REQUEST: Reproduce the following material verbatim, character for character, from its first line to its last.

── ENTRIES SHOWN

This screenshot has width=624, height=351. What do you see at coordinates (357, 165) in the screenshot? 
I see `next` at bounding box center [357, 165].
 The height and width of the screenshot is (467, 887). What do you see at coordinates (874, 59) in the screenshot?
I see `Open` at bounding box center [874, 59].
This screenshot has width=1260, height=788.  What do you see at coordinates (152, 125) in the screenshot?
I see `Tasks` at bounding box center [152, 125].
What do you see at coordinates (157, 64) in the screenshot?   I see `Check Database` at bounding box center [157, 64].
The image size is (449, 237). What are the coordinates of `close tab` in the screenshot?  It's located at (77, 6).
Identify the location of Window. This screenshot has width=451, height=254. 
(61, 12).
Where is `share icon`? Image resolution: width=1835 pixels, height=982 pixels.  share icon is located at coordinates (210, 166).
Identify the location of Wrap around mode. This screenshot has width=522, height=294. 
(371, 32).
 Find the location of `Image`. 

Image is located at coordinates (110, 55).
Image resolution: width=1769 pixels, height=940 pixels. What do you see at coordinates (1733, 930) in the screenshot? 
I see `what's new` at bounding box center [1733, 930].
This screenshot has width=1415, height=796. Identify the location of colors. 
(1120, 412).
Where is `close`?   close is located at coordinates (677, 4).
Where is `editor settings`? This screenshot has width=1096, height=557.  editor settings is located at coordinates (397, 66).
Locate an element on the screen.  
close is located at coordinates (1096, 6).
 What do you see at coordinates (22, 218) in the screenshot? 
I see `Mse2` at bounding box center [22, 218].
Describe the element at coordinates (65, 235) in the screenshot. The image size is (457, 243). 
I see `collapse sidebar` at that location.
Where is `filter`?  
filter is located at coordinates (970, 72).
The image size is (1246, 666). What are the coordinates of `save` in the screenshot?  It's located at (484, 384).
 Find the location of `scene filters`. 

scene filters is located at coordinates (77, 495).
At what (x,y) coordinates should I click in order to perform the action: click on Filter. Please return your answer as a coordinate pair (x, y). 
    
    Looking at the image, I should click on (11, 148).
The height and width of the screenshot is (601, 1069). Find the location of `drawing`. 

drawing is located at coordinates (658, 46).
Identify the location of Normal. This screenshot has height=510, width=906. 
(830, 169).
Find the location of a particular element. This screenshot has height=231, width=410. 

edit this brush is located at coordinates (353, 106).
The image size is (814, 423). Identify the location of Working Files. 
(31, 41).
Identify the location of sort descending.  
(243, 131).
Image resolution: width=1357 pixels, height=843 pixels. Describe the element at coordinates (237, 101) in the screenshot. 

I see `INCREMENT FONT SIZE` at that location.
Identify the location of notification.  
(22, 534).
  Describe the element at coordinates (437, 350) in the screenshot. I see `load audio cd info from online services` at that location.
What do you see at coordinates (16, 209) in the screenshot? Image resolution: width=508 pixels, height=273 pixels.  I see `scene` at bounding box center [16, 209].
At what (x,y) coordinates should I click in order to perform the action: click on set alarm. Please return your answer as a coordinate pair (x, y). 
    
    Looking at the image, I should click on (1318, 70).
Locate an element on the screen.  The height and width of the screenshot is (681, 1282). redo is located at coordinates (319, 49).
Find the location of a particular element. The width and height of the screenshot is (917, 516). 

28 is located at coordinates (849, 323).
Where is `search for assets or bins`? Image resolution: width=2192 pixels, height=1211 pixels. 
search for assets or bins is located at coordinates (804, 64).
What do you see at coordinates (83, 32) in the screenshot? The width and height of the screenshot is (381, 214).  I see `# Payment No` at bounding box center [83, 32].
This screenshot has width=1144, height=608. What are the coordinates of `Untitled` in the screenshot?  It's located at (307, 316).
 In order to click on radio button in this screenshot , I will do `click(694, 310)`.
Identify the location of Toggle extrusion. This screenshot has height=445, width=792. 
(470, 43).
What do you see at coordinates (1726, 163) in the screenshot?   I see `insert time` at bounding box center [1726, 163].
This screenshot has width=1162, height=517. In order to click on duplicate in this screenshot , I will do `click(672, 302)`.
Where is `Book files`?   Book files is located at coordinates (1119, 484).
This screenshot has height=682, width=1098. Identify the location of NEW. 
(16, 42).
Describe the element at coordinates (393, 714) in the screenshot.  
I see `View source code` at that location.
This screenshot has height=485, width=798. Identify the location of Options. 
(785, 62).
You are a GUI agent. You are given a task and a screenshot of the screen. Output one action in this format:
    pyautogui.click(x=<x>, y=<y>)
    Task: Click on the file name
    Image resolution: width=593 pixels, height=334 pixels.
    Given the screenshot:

────

COMPLETE RESPONSE:
This screenshot has width=624, height=351. What do you see at coordinates (357, 165) in the screenshot? 
I see `next` at bounding box center [357, 165].
 The height and width of the screenshot is (467, 887). What do you see at coordinates (874, 59) in the screenshot?
I see `Open` at bounding box center [874, 59].
This screenshot has width=1260, height=788.  What do you see at coordinates (152, 125) in the screenshot?
I see `Tasks` at bounding box center [152, 125].
What do you see at coordinates (157, 64) in the screenshot?   I see `Check Database` at bounding box center [157, 64].
The image size is (449, 237). What are the coordinates of `close tab` in the screenshot?  It's located at (77, 6).
Identify the location of Window. This screenshot has width=451, height=254. 
(61, 12).
Where is `share icon`? Image resolution: width=1835 pixels, height=982 pixels.  share icon is located at coordinates (210, 166).
Identify the location of Wrap around mode. This screenshot has width=522, height=294. 
(371, 32).
 Find the location of `Image`. 

Image is located at coordinates (110, 55).
Image resolution: width=1769 pixels, height=940 pixels. What do you see at coordinates (1733, 930) in the screenshot? 
I see `what's new` at bounding box center [1733, 930].
This screenshot has width=1415, height=796. Identify the location of colors. 
(1120, 412).
Where is `close`?   close is located at coordinates (677, 4).
Where is `editor settings`? This screenshot has width=1096, height=557.  editor settings is located at coordinates (397, 66).
Locate an element on the screen.  
close is located at coordinates (1096, 6).
 What do you see at coordinates (22, 218) in the screenshot? 
I see `Mse2` at bounding box center [22, 218].
Describe the element at coordinates (65, 235) in the screenshot. The image size is (457, 243). 
I see `collapse sidebar` at that location.
Where is `filter`?  
filter is located at coordinates (970, 72).
The image size is (1246, 666). What are the coordinates of `save` in the screenshot?  It's located at (484, 384).
 Find the location of `scene filters`. 

scene filters is located at coordinates (77, 495).
At what (x,y) coordinates should I click in order to perform the action: click on Filter. Please return your answer as a coordinate pair (x, y). 
    
    Looking at the image, I should click on (11, 148).
The height and width of the screenshot is (601, 1069). Find the location of `drawing`. 

drawing is located at coordinates (658, 46).
Identify the location of Normal. This screenshot has height=510, width=906. 
(830, 169).
Find the location of a particular element. This screenshot has height=231, width=410. 

edit this brush is located at coordinates (353, 106).
The image size is (814, 423). Identify the location of Working Files. 
(31, 41).
Identify the location of sort descending.  
(243, 131).
Image resolution: width=1357 pixels, height=843 pixels. Describe the element at coordinates (237, 101) in the screenshot. 

I see `INCREMENT FONT SIZE` at that location.
Identify the location of notification.  
(22, 534).
  Describe the element at coordinates (437, 350) in the screenshot. I see `load audio cd info from online services` at that location.
What do you see at coordinates (16, 209) in the screenshot? Image resolution: width=508 pixels, height=273 pixels.  I see `scene` at bounding box center [16, 209].
At what (x,y) coordinates should I click in order to perform the action: click on set alarm. Please return your answer as a coordinate pair (x, y). 
    
    Looking at the image, I should click on (1318, 70).
Locate an element on the screen.  The height and width of the screenshot is (681, 1282). redo is located at coordinates (319, 49).
Find the location of a particular element. The width and height of the screenshot is (917, 516). 

28 is located at coordinates (849, 323).
Where is `search for assets or bins`? Image resolution: width=2192 pixels, height=1211 pixels. 
search for assets or bins is located at coordinates (804, 64).
What do you see at coordinates (83, 32) in the screenshot? The width and height of the screenshot is (381, 214).  I see `# Payment No` at bounding box center [83, 32].
This screenshot has width=1144, height=608. What are the coordinates of `Untitled` in the screenshot?  It's located at (307, 316).
 In order to click on radio button in this screenshot , I will do `click(694, 310)`.
Identify the location of Toggle extrusion. This screenshot has height=445, width=792. 
(470, 43).
What do you see at coordinates (1726, 163) in the screenshot?   I see `insert time` at bounding box center [1726, 163].
This screenshot has width=1162, height=517. In order to click on duplicate in this screenshot , I will do `click(672, 302)`.
Where is `Book files`?   Book files is located at coordinates (1119, 484).
This screenshot has height=682, width=1098. Identify the location of NEW. 
(16, 42).
Describe the element at coordinates (393, 714) in the screenshot.  
I see `View source code` at that location.
This screenshot has height=485, width=798. Identify the location of Options. 
(785, 62).
You are a GUI agent. You are given a task and a screenshot of the screen. Output one action in this format:
    pyautogui.click(x=<x>, y=<y>)
    Task: Click on the file name
    Image resolution: width=593 pixels, height=334 pixels.
    Given the screenshot:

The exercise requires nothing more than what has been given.